Texto y Fotos: Osvaldo Caliste Rivera

Animador Diocesano de Emprendedores

A inicios del año 2018, en nuestra diócesis, por iniciativa del equipo de proyectos de Santiago de Cuba, se realizaron formaciones sobre economía y emprendedurismo debido a la apertura que el país hacia hacia los inicios de las empresas privadas.

La Iglesia, en su afán de estar en sintonía con las nuevas legislaciones y las formas de comercialización que se aprobaban, abría un campo de oportunidades para el desarrollo de los emprendedores. De ahí surge la idea, de acuerdo con las potencialidades con que contaban las parroquias, se decide acompañar y animar aquellos laicos que se sintieran motivados a realizar emprendimientos, surgiendo así el Polo de Emprendedores a nivel comunitario y luego extendiéndose a la Diócesis.

En el encuentro realizado en el año 2019 de manera virtual desde Asís, tuvimos nuestro primer acercamiento a la Economía de Francisco. Vimos como hermanos de diferentes países acudíamos al llamado del Papa Francisco a hacer una economía por y para el bien. Nos animó ver el trabajo de las diferentes aldeas y experiencias de otros países, descubriendo que nuestra realidad no estaba tan lejana.

Terminado ese encuentro nos animamos a aplicar esa experiencia en nuestro país. Comenzamos realizando acciones formativas, promocionando y animando, realizando ferias expositivas, parroquiales y un encuentro diocesano de Economía de Francisco para dar la buena nueva y transmitir de qué trata esta nueva propuesta.
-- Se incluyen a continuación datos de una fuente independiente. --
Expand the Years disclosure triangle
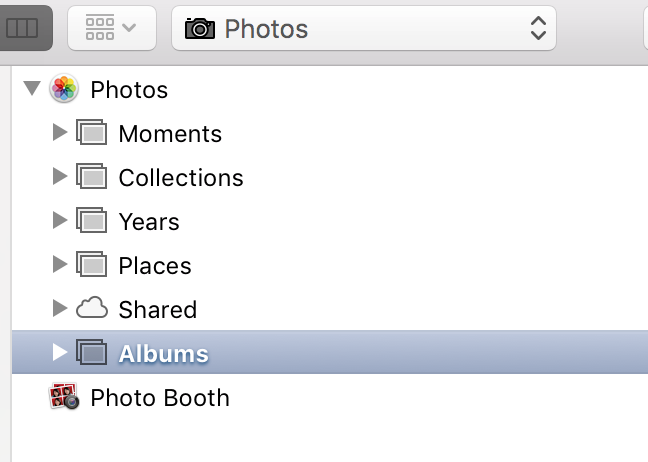 pos(60,220)
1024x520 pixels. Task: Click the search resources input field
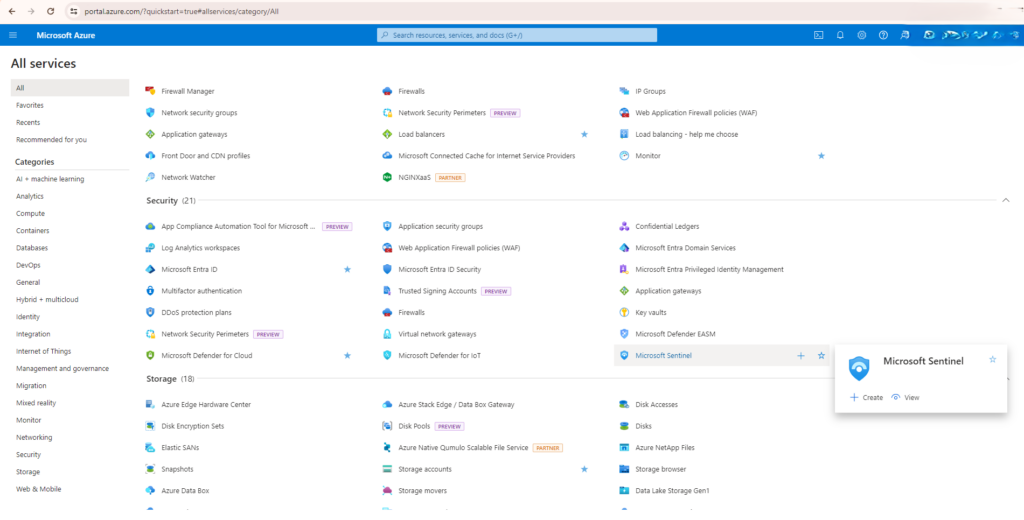(x=517, y=35)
El polo de emprendimiento parroquial tuvo sus inicios en junio del 2019, a raíz del llamado del Sumo Pontífice en el encuentro que tuvo como sede la ciudad de Asís, Italia, donde de forma virtual participaron varios laicos con la inquietud de emprender.

A raíz de esta convocatoria, en la parroquia San Luis Obispo del Caney, la cual cuenta con muchas potencialidades en términos de emprendimiento, surgieron 14 proyectos liderados por 26 emprendedores en áreas como la gastronomía, la agricultura, artesanía, servicios técnicos y reparaciones. El objetivo fue apoyarse mutuamente mediante la creación de alianzas y de esta forma aportar parte de sus ganancias un para la sostenibilidad de la parroquia y sus pastorales. Debido al alto impacto que generó en dicha parroquia, se tomó la iniciativa de extender esta experiencia y ayudar a otras comunidades a comenzar este camino, por lo cual estimamos necesario una formación a nivel diocesano.
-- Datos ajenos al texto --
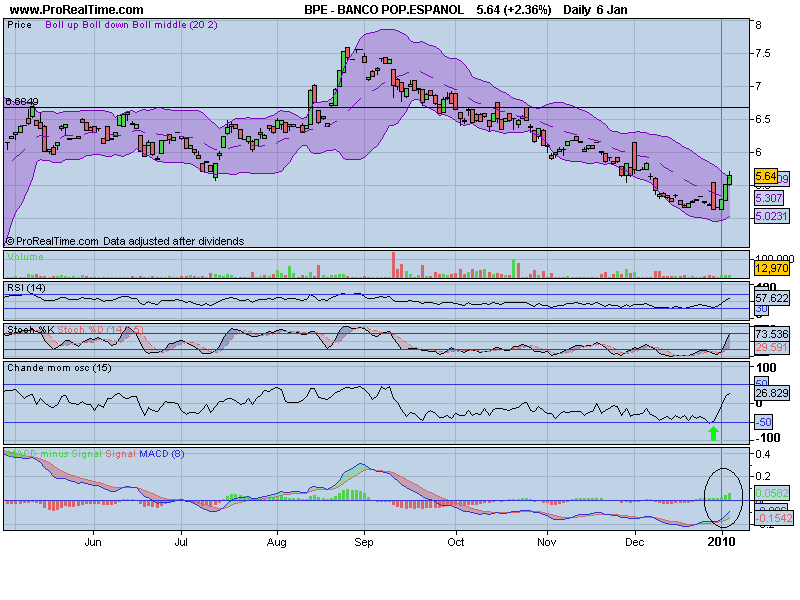This screenshot has height=600, width=800.
Task: Click the 12,970 volume value tag
Action: (770, 268)
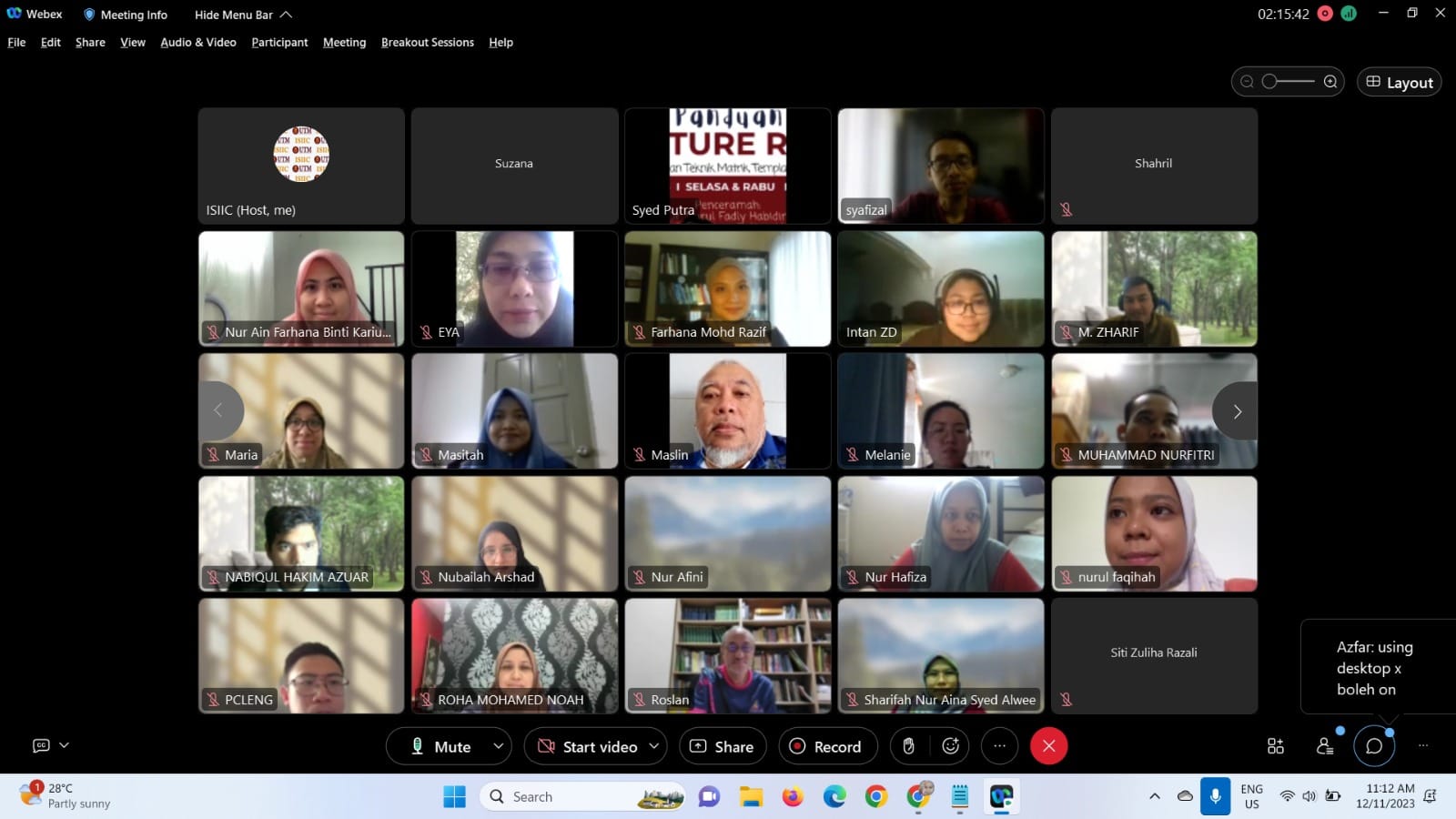This screenshot has width=1456, height=819.
Task: Click the red leave meeting button
Action: pyautogui.click(x=1048, y=746)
Posteriormente, en el año 2022, tras la pandemia, recibimos la invitación al encuentro presencial de la Economía de Francisco en la ciudad de Asís, donde llevamos la experiencia del trabajo realizado desde el 2019 en áreas como la agricultura, gastronomía, tecnología y las acciones formativas y solidarias. Llevamos también la experiencia inicial del polo de emprendimiento de la parroquia del Caney, que fue el motivador para que se realizara esta forma de economía la cual el Santo Padre nos pedía que replicáramos en todo el mundo.